Afterward, Rev. L. Ronald Durham of the Greater Friendship Baptist Church in Daytona Beach said he had mixed emotions.
Durham said he’s happy the county will work on an ordinance but disappointed to hear “in essence they’re going to start from scratch.”
FAITH includes 30 congregations countywide and represents approximately 35,000 to 40,000 people, Durham said.
The group’s ordinance would tie various point values for preference on contracts to companies that employ people from the five U.S. Census tracts with the lowest unemployment, companies that employ Volusia residents and companies that employ people within Central Florida.
Their ordinance wouldn’t apply to construction or construction management, property leases or concessions. It included suggested sanctions, such as suspension of payment or work stoppage, if a qualified company fell short on its number of local employees.
Two council members, Josh Wagner and Andy Kelly, said the group’s ordinance could be considered a starting point for the county to develop its own.
“I think it’s a great beginning,” Kelly said. “I would love for us to move forward by adopting the concept.”
However, county staff said the ordinance could have a number of potential implications, including pressure on locally hired employees to maintain residence in a specific location or lose their employment and penalties when a company’s employees leave.
County Manager Jim Dinneen said he didn’t think the ordinance could be implemented in a way the county could defend.
Approximately 250 of the county’s current contracts would meet the criteria for the ordinance, including contracts for such services as automotive, lawn maintenance and air conditioning.
The ordinance was not supported by the Daytona Regional Chamber of Commerce.
County Chair Frank Bruno and Councilman Carl Persis did not support focusing on specific census tracts.
“Any person in this county who is unemployed is just as important as anybody else in this county who is unemployed,” Persis said.
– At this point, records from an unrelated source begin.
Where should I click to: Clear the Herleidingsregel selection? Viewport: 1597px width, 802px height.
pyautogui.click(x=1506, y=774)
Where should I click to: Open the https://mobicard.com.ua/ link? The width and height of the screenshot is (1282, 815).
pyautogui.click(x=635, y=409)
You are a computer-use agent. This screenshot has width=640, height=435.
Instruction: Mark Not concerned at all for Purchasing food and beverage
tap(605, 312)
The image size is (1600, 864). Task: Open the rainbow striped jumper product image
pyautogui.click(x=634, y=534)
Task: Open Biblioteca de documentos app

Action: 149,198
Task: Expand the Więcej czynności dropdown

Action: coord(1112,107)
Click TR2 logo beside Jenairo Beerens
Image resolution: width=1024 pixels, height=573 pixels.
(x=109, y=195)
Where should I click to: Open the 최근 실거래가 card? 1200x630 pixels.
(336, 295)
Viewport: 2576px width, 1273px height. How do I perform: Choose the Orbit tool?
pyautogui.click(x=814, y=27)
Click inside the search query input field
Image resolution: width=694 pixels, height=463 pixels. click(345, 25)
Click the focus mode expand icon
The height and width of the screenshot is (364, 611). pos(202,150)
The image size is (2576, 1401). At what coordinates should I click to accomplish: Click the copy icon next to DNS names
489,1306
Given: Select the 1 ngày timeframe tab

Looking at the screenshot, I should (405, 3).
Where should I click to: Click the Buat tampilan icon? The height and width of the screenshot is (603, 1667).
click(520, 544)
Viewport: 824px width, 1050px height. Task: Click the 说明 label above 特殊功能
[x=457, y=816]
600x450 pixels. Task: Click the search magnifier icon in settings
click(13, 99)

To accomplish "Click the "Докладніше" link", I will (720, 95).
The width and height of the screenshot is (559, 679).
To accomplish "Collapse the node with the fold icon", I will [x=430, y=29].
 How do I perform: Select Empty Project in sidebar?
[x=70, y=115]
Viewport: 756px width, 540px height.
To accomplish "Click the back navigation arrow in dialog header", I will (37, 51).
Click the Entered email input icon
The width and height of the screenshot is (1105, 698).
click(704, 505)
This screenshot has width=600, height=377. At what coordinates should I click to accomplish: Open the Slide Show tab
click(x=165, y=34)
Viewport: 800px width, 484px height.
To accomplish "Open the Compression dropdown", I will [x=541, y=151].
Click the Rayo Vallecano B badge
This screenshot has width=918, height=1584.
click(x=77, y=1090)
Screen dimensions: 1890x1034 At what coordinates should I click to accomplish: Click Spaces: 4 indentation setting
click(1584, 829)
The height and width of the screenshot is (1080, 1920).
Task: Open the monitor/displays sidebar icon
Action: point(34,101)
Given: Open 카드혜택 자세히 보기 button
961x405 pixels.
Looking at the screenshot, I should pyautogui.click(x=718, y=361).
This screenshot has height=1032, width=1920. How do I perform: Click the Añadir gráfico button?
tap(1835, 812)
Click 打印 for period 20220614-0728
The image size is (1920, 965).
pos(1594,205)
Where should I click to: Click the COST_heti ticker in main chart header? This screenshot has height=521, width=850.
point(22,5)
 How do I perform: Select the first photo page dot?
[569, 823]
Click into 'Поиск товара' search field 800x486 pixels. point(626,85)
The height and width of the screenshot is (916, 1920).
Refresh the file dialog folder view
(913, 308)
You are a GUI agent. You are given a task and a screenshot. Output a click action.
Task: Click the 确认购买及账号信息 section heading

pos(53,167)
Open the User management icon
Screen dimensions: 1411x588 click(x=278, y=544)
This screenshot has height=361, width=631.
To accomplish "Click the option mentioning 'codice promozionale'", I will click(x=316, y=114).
The goal should be to get people employed regardless of where they live, he said, with an ordinance that is not cumbersome or problematic.
Durham said the group has changed provisions of the ordinance, after meeting with council members, to try to address their concerns and also met with the chamber.
He said the group would remain involved in the county’s efforts to produce an ordinance.
“We’re in this to the end,” he said.
In other business, the council continued a discussion on how it will proceed with a plan to use Volusia ECHO money to buy land to increase public waterfront access and allowed Bruno to delay appointment of another board member to the Halifax Area Advertising Authority.